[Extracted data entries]
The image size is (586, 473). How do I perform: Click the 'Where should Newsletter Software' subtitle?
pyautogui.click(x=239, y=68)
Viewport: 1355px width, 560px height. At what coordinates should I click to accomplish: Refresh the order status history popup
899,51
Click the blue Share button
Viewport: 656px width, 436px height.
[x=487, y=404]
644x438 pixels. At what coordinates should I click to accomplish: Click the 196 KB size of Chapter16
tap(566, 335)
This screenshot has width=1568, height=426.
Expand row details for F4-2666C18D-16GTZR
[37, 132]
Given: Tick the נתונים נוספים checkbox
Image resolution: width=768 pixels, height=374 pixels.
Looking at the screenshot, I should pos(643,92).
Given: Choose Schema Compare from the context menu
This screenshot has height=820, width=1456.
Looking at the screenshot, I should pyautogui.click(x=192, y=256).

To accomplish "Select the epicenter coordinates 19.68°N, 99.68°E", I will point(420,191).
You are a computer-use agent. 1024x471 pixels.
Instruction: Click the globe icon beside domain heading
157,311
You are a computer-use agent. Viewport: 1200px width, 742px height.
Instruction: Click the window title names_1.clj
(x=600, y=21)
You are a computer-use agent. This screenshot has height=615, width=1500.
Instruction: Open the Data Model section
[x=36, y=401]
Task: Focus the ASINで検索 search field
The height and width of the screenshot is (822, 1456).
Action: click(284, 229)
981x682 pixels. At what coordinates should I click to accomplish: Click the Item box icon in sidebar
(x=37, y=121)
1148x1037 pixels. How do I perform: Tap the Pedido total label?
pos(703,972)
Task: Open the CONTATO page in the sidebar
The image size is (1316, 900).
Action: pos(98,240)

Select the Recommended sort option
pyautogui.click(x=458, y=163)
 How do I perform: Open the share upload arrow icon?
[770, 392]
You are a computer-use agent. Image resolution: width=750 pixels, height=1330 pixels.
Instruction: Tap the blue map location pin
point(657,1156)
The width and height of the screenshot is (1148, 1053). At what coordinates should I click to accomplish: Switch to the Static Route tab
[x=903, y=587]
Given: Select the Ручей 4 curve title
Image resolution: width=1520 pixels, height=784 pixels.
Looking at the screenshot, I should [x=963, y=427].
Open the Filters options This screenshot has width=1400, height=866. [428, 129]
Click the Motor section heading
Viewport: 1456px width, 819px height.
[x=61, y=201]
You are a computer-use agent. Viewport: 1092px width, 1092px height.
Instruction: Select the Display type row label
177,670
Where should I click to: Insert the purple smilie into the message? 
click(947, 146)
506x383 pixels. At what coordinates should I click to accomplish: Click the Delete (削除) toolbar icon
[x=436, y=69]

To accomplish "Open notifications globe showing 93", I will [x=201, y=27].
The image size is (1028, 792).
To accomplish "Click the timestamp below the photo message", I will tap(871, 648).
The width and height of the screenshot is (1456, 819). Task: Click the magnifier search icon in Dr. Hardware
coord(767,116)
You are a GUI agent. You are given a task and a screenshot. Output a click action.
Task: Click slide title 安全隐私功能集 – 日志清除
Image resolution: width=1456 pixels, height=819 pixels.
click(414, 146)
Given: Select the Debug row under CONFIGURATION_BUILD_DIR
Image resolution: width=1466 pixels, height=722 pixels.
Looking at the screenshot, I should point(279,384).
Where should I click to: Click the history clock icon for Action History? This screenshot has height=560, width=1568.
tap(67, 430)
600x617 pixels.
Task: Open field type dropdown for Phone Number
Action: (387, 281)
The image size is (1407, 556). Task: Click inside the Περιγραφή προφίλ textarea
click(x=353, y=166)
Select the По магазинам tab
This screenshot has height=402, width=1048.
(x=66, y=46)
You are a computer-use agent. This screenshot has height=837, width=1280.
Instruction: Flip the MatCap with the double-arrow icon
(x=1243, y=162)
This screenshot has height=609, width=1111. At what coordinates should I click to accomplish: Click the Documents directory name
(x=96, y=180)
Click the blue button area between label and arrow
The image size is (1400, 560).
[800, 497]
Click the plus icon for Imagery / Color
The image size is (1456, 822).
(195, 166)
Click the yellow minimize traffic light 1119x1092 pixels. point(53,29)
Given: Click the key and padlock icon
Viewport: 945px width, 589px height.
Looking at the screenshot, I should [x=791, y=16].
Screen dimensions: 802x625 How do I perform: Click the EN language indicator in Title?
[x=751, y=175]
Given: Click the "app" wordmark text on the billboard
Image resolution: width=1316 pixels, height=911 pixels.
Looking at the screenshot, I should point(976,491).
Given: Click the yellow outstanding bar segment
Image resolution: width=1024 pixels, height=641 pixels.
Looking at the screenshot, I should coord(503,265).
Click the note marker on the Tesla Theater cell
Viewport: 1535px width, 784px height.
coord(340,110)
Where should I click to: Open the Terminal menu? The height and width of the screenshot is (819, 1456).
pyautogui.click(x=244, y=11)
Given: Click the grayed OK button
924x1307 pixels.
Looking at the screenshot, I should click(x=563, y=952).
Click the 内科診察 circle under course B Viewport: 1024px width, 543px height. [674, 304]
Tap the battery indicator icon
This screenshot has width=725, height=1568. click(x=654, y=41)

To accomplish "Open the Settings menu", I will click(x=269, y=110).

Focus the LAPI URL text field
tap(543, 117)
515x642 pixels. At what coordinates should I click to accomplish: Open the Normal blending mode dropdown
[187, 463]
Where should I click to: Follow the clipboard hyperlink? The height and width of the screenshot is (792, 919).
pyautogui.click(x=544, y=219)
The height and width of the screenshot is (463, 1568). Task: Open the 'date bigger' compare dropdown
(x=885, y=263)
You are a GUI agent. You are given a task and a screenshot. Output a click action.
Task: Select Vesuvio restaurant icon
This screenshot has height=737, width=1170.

• WHAT TO WORK ON
Can you format the items as a two-column CSV with the headers text and answer, beginning at the line that contains "Where should I click to: Follow" and stopping after the line that contains "(x=885, y=263)"? Use one row per item, put each value in a single quoted field, and replace any line breaks with spaces.

• RESPONSE FOR THIS EXERCISE
text,answer
"Where should I click to: Follow the clipboard hyperlink? The height and width of the screenshot is (792, 919).","pyautogui.click(x=544, y=219)"
"The height and width of the screenshot is (463, 1568). Task: Open the 'date bigger' compare dropdown","(x=885, y=263)"